Климов глянул на часы: четверть десятого, и быстро сбежал с лестницы.
После площади дорога пошла вниз, ноги опять скользили, приходилось вновь хвататься за деревья, стены зданий или же заборы. Не хватало второй раз упасть, теперь уже по собственной вине. В одном месте он едва не растянулся, как раз напротив бабки, торговавшей хризантемами. Она сидела в затишке кустов возле «Продмага», в черном плюшевом жакете, вязаном платке, разглядывая на своих ногах солдатские ботинки. Заметив то, что он притормозил, рукою показала на цветы:
— Бери, мил человек.
Трогательные в своей беззащитности и хрупкости они были прихвачены осенним межпогодьем, и в утренней туманно-стылой мороси безвольно-жалко подставлялись ветру, втиснутые в горло трехлитрового бидона. Бездомным одиночеством и болью несудьбы пахнуло на него от хризантем, и Климов купил сразу все: пять крупных и шестую, меркло-вялую…
— Берешь, как упокойнику.
— Да так оно и есть.
Старуха подняла глаза.
— Случаем, не баб-Фроси внук?
Пришлось кивнуть.
Он самый.
Пройдя еще квартал, Климов свернул направо и пошел задворками. Так было и удобнее, и ближе. Всякий раз, как поскользнешься, некоторое время семенишь. Не то, чтобы теряешь равновесие, но как бы заземляешься по новой. Думаешь, вот-вот и шлепнешься, уже наверняка. Глупеешь между небом и землей. И сам себе не веришь.

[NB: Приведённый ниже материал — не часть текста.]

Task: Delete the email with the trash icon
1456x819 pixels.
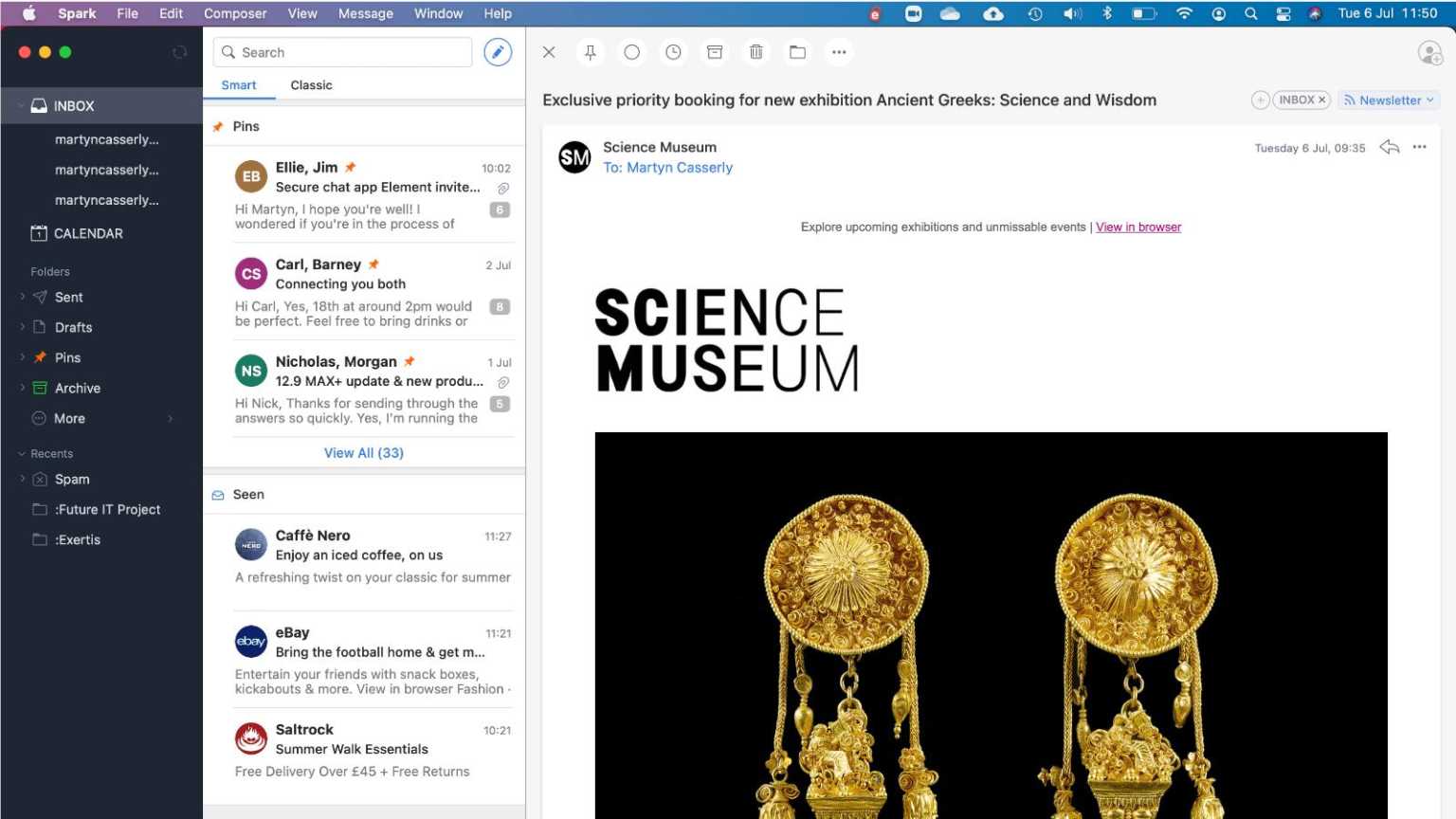Action: coord(755,52)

Нет ничего страшнее неопределенности.
Тем более, когда земля замусорена сучьями и тополиной паветвью с раздавленными почками. Ветер не жалел деревья: бил, трепал, обламывал и леденяще предвещал, если не дождь, то снег.

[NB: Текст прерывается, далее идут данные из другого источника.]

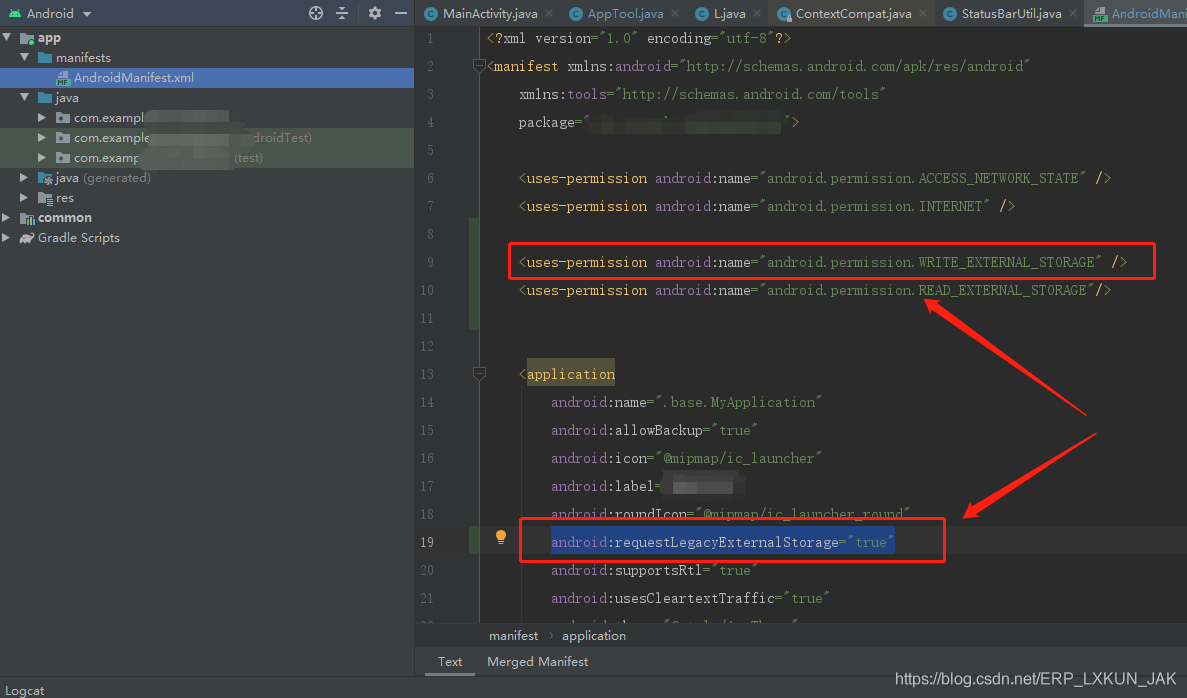Close the MainActivity.java tab
The image size is (1187, 698).
point(547,14)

Подходя к домишку бабы Фроси, Климов неосознанно замедлил шаг… Он помнил свою старенькую няню доброй, ласковой, живой… а войдет в дом… и что? и как? Хотелось зарыдать, как в детстве, безоглядно.
Он зачем-то поднял ветку, что лежала на дорожке, швырнул прочь. Взглянул в небо. Шмыгнул носом. Взрослый дядя. Вдохнул сиротский запах хризантем и взялся за калитку.
— Чур, я бандит!
— И я!
— И я!
Вооруженная до зубов шайка мальцов приплясывала у дома бабы Фроси. Выбирала главаря.

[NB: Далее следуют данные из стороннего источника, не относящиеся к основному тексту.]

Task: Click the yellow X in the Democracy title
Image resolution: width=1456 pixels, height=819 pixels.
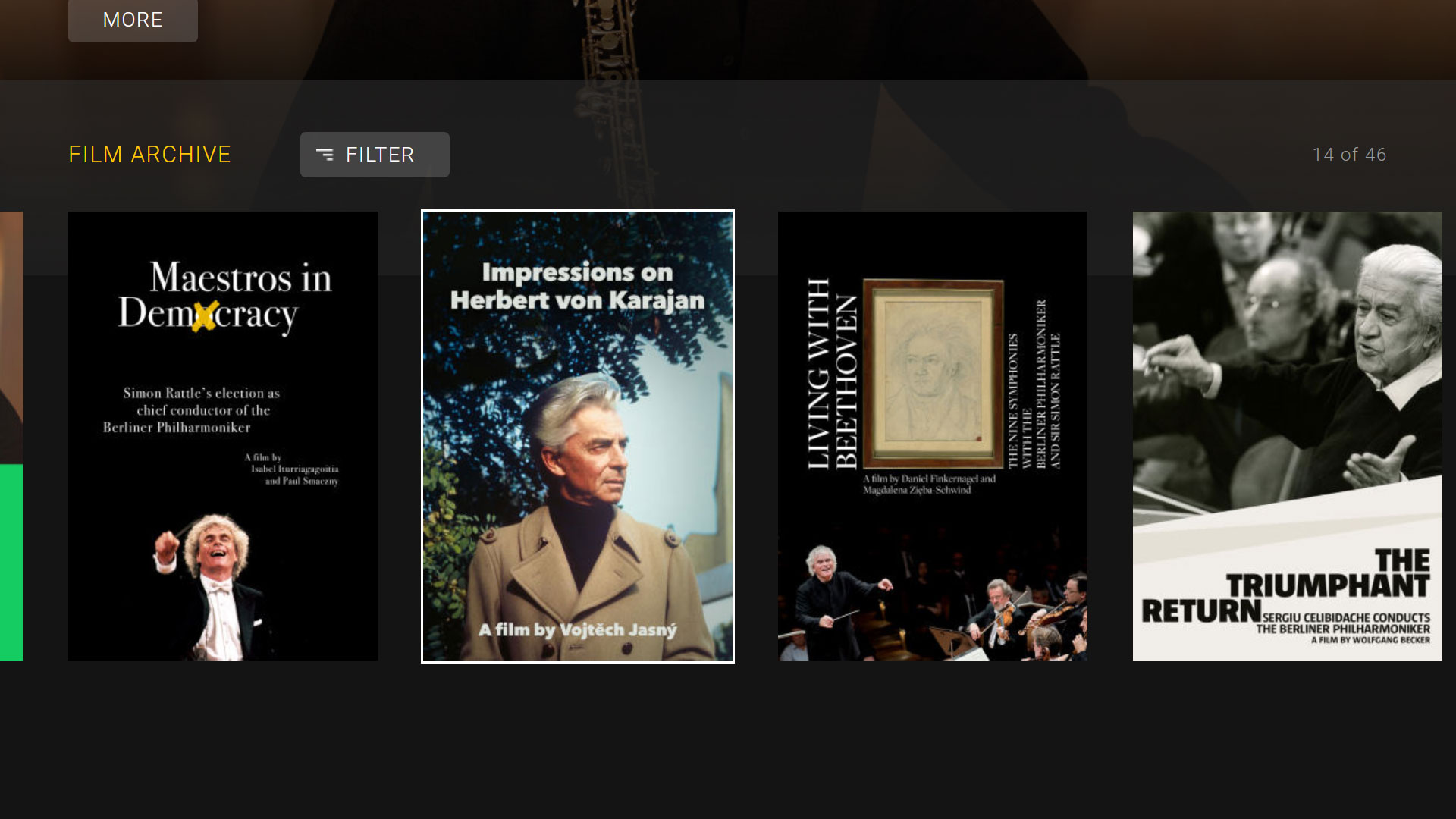Action: tap(204, 316)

— А я? — затосковал малыш с зеленой сыростью под носом и пластмассовым ружьем.
— А ты…
— А он…
— А ты, малявка, мил-ца-нер! — надвинул шапку на глаза тоскующему шкету четкомыслящий главарь лет девяти. Нас много, ты один.
— Срывайся, ребя!
Климов обогнул обиженного «милцанера», подошелкдвери.
Сзади послышался плач: «Так нечестно…»
Но ответить было некому: шайка-лейка разбежалась по кустам, и взыскующая справедливость в образе печального стража порядка понуро потащилась восвояси.